New Directions in Market Design. (University of Chicago Press, preliminary draft) This book-in-progress is the output of a 2023 National Bureau of Economic Research conference; draft chapters on market shaping — including when to use push and pull mechanisms — for energy, the environment, education, and healthcare are available for download and preview.
How to Use Challenge Prizes. (Statecraft, 2023) “Offering someone a prize to complete a task is a straightforward form of incentive. Offering them a prize to invent something that doesn’t yet exist is a little more complicated.” This interview with open innovation expert Cristin Dorgelo offers an inside look at the 21st-century push for prizes and challenges within the federal government.

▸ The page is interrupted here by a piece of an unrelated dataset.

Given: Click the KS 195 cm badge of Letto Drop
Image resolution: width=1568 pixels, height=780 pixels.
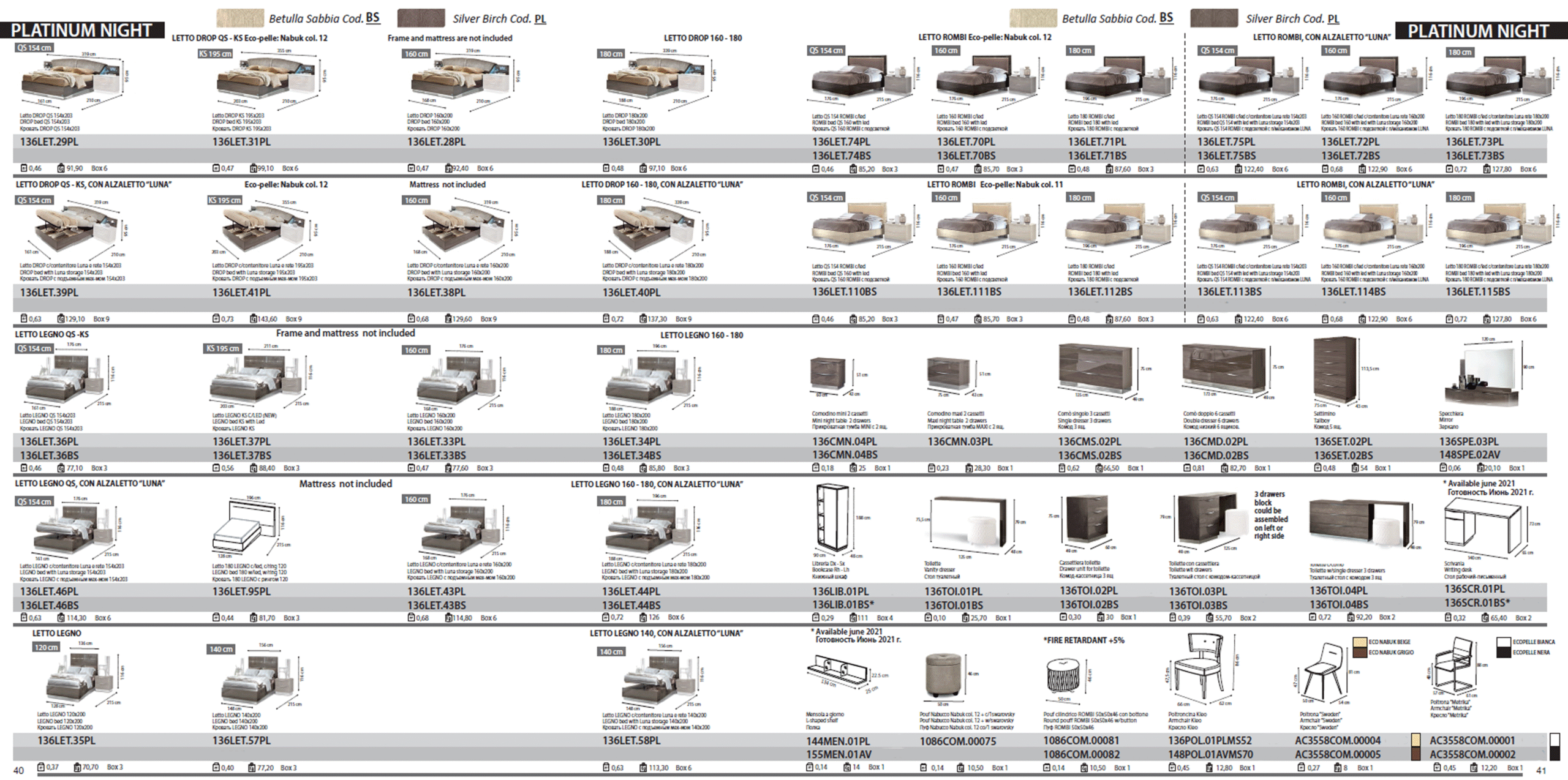Looking at the screenshot, I should 215,54.
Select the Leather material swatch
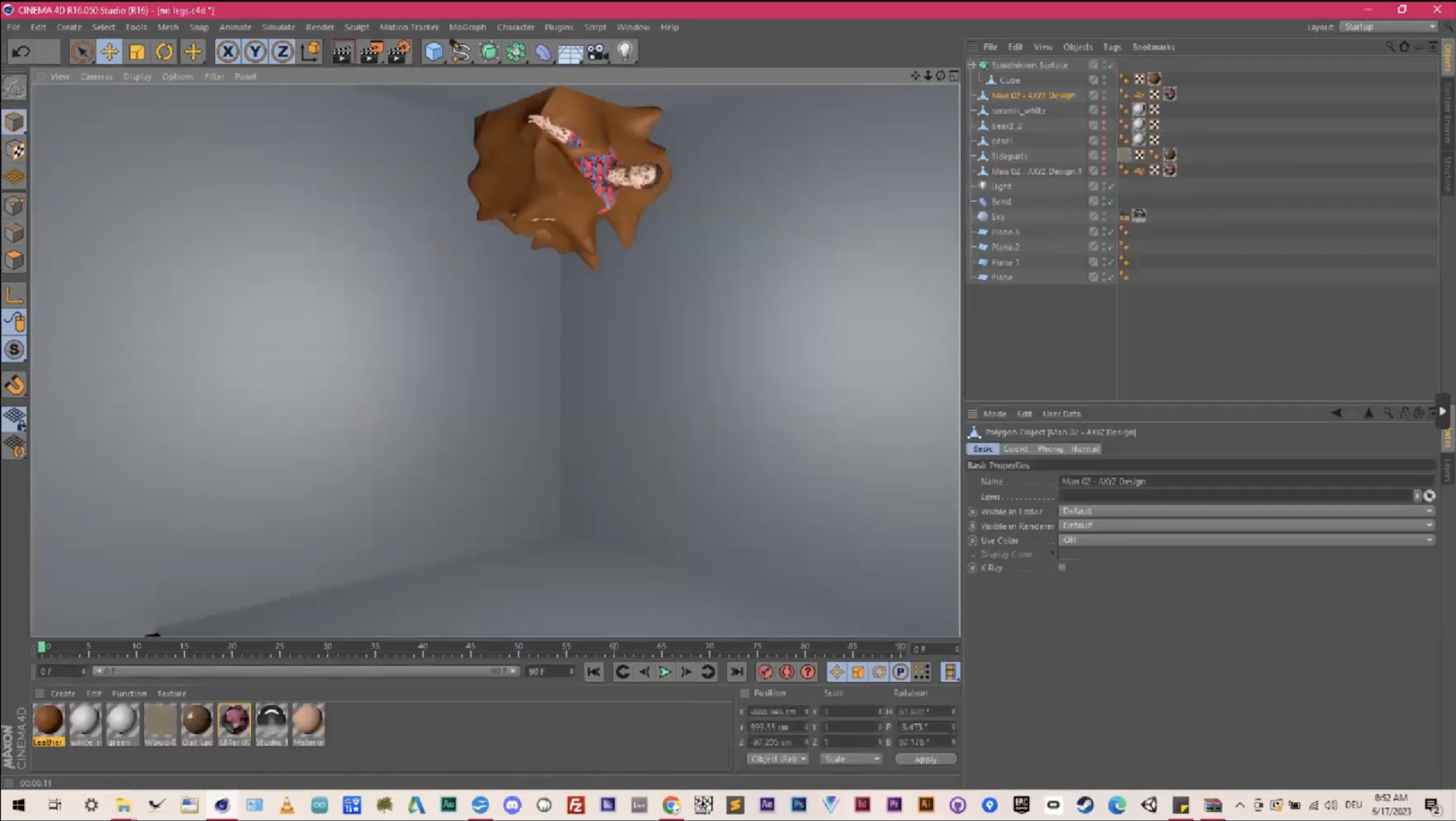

Why We Didn’t Get a Malaria Vaccine Sooner. (Works in Progress, 2023) The slow pace of development for a malaria vaccine is a tragic example of how lack of alignment in financial incentives and urgency hampered the fight against a disease that causes 600,000 deaths a year. Taking lessons from history, this long-form article explains how advanced market commitments could be used to stimulate investment and overcome barriers to solve today’s global health challenges.
How Advance Market Commitments and Contracts for Difference Can Help Create a Market for Green Industrial Products. (World Resources Institute, 2023) Emerging technologies have the potential to decarbonize the industrial sector but often lack the financing needed to commercialize. This resource considers how AMCs and contracts for difference — contracts that pay the difference between a predetermined price of a product under development and the market price of that product when it’s ready for sale — can work together to accelerate climate adaptation.
Procurement as an Instrument of Policy: Novel Approaches to Climate Challenges. (Federation of American Scientists, 2022) This article summarizes a roundtable that brought together climate and procurement experts to discuss how the federal government can use strategic purchasing to overcome market failure and help scale innovative climate change solutions.
Advancing Learning Technology through Pull Mechanisms. (National Archives, 2014) The White House Office of Science and Technology Policy issued a request for information, inviting the public to share ideas for using pull mechanisms to accelerate the development, rigorous evaluation, and widespread adoption of high-impact learning technologies. The archived RFI outlines opportunities in K-12 education and includes a succinct overview of pull mechanisms. (Shortly after comments closed, Ed Prizes launched.)
Power Tools for Progress. (National Archives, 2011) When serving as the Deputy Director for Policy in the White House Office of Science and Technology Policy, Tom Kalil gave a speech on how foundation investments in advance market commitments, as well as prizes and challenges, created new “tools” and also informed government policy.